START DOCUMENT SECTION

Here we describe in detail the operation of the script siliconNitridePsf.tcl, which is used to generate the structure file for our synthetic subsystems in section 1.3.
Looking below, you'll see that the script siliconNitridePsf.tcl
has a number of parameters. Besides having the usual input and output
files, we have three flags which determine whether the script should
search for angles (findAngles), whether bonds should be formed
across hexagonal periodic boundaries in the 
-plane (hexPeriodic), and whether bonds should be formed between the
hexagonal faces at the top and bottom (zPeriodic). We want to
determine the angles and bond across the periodic boundaries; however,
we wish to have water above and below the membrane, so we do not bond
the top of the membrane to its bottom.

END DOCUMENT SECTION

- DIRECTIVE 1
Decide whether each statement agrees with the siliconNitridePsf.tcl description above. Answer yes or no for each, and quote the deciding words of the text.
(a) The script has three flags.
(b) In this setup, bonds are formed between the top and bottom of the membrane.
(c) The script generates the structure file for the synthetic subsystems in section 1.3.
- DIRECTIVE 2
Translate this sentence from the siliconNitridePsf.tcl description into Spanish: "We want to determine the angles and bond across the periodic boundaries; however, we wish to have water above and below the membrane, so we do not bond the top of the membrane to its bottom."
- DIRECTIVE 3
Transcribe the siliconNitridePsf.tcl description above, starting at the words "Here we describe" and ending after "to its bottom.".

START LISTED RECORDS

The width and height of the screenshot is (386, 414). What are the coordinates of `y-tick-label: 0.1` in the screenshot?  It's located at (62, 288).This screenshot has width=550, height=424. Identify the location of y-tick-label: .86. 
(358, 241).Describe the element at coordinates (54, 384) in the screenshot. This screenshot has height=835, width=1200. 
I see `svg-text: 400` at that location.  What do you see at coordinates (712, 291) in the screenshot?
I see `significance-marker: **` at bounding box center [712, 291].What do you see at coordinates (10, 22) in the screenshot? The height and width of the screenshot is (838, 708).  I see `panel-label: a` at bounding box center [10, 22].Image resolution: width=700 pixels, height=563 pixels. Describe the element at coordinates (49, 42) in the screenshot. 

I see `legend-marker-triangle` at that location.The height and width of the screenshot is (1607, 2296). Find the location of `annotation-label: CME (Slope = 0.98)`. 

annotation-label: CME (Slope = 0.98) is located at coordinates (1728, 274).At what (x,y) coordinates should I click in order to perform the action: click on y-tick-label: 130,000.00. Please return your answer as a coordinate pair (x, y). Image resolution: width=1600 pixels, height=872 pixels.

END LISTED RECORDS

- EXERCISE RESULT 1
(a) Yes: "we have three flags which determine whether the script should"
(b) No: "so we do not bond the top of the membrane to its bottom"
(c) Yes: "which is used to generate the structure file for our synthetic subsystems in section 1.3"

- EXERCISE RESULT 2
Queremos determinar los ángulos y formar enlaces a través de las fronteras periódicas; sin embargo, deseamos tener agua por encima y por debajo de la membrana, así que no enlazamos la parte superior de la membrana con su parte inferior.

- EXERCISE RESULT 3
Here we describe in detail the operation of the script siliconNitridePsf.tcl, which is used to generate the structure file for our synthetic subsystems in section 1.3.
Looking below, you'll see that the script siliconNitridePsf.tcl
has a number of parameters. Besides having the usual input and output
files, we have three flags which determine whether the script should
search for angles (findAngles), whether bonds should be formed
across hexagonal periodic boundaries in the 
-plane (hexPeriodic), and whether bonds should be formed between the
hexagonal faces at the top and bottom (zPeriodic). We want to
determine the angles and bond across the periodic boundaries; however,
we wish to have water above and below the membrane, so we do not bond
the top of the membrane to its bottom.